Sockeye is training much faster than Marian

Bug description

Sockeye is training much faster than Marian. I run a 1 data epoch long training on a 4.7M training examples small data set with either framework. To best of my knowledge I used comparable training parameters for both frameworks. Bu the results were 21 min vs 36 min, favoring Sockeye. What I do not know is, if it is a problem due to my old setup - Ubuntu 18.04.6 and everything that follows from that (e.g. old compiler and other stuff), or it something to do with Marian.

How to reproduce

A typical way of training Sockeye systems is to run data prep step before training. sockeye-prepare-data --source train.bpe.en --target train.bpe.lv --output . --max-seq-len 128 --shared-vocab --num-words 25000 Data prep time was not included in training time.

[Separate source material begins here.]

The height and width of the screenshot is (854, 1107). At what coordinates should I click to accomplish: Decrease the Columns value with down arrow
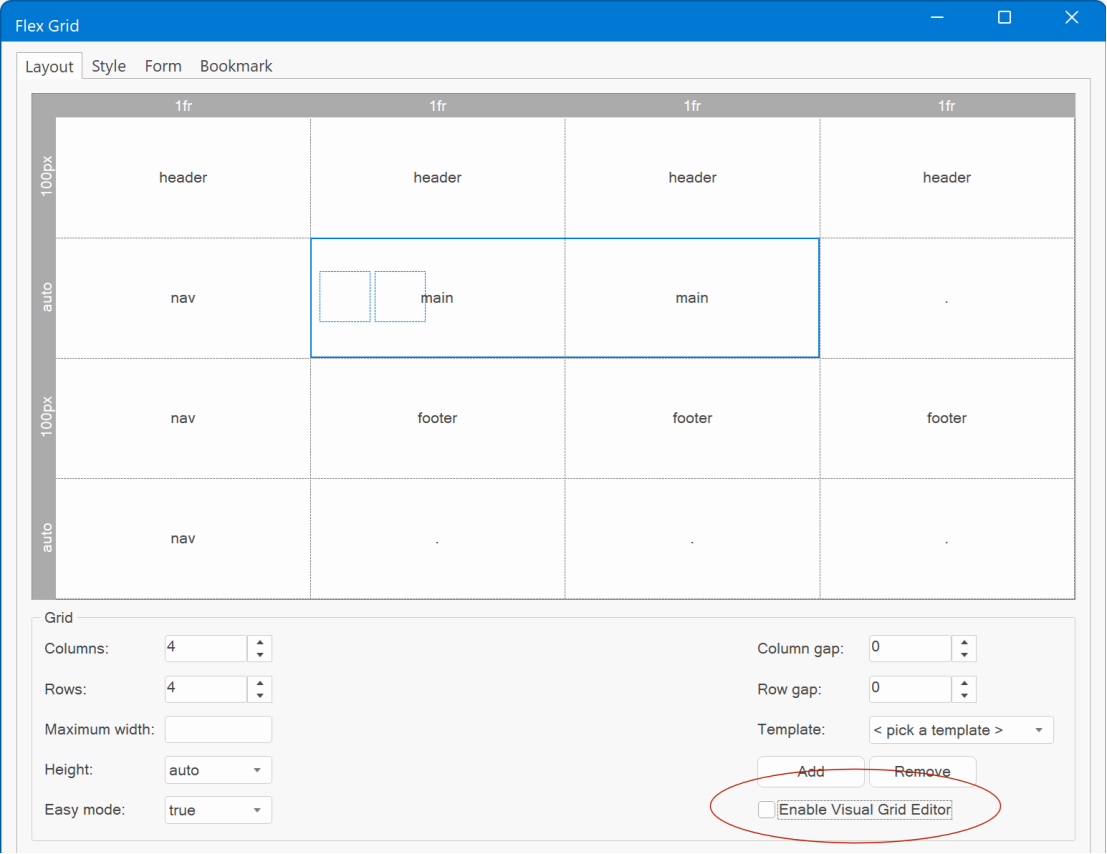260,655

To measure Sockeye's training time I used timestamps between start and end of the training, which to me worked out to be 21 min. touch sockeye.start & torchrun --no_python --nproc_per_node 2 sockeye-train --prepared-data . --output models --validation-source dev.bpe.en --validation-target dev.bpe.lv --max-num-epochs 1 --shared-vocab --dist --amp --update-interval 12 --batch-size 18000--max-seq-len 128 > training.log 2>&1 & touch sockeye.end For Marian I used /marian-vocab --max-size 25000 marian --devices 0 1 --type transformer --model /tmp/toms/sockeye-test/model.npz --train-sets /tmp/toms/sockeye-test/train.bpe.en /tmp/toms/sockeye-test/train.bpe.lv --vocabs en-lv-shared-vocab.yml en-lv-shared-vocab.yml --max-length 128 --max-length-factor 1.5 --mini-batch-fit --workspace 18000 --maxi-batch 2000 --early-stopping 10 --valid-freq 1000000 --save-freq 2000000 --disp-freq 100 --keep-best --overwrite --valid-metrics cross-entropy translation --valid-sets /tmp/toms/sockeye-test/dev.bpe.en /tmp/toms/sockeye-test/dev.bpe.lv --valid-script-path /tmp/toms/sockeye-test/validate.sh --log /tmp/toms/sockeye-test/train.log --valid-log /tmp/toms/sockeye-test/valid.log --seed 347155 --exponential-smoothing --normalize 0.6 --beam-size 6 --quiet-translation --valid-translation-output /tmp/toms/sockeye-test/valid.output.txt --valid-mini-batch 16 --enc-depth 6 --dec-depth 6 --transformer-heads 8 --transformer-preprocess d --transformer-postprocess-emb d --transformer-postprocess dan --optimizer-delay 12 --learn-rate 0.0005 --lr-warmup 16000 --lr-decay-inv-sqrt 16000 --lr-report --clip-norm 5 --tied-embeddings-all --sync-sgd --transformer-dropout 0.1 --transformer-dropout-attention 0.1 --transformer-dropout-ffn 0.1 --optimizer adam --optimizer-params 0.9 0.98 1e-09 --sqlite /tmp/en-lv-W69bwc2f6meuT-combined.db -e 1 --fp16 To measure Marian's training time I used timestamps for outputs Training started and Training finished which to me worked out to be around 36 min. This was with Marian version: v1.10.24; 4dd30b50 2021-09-08 14:02:21 +0100 I also tried Marian v1.11.0 f00d0621 2022-02-08 08:39:24 -0800 but it gave even worse - 43 min.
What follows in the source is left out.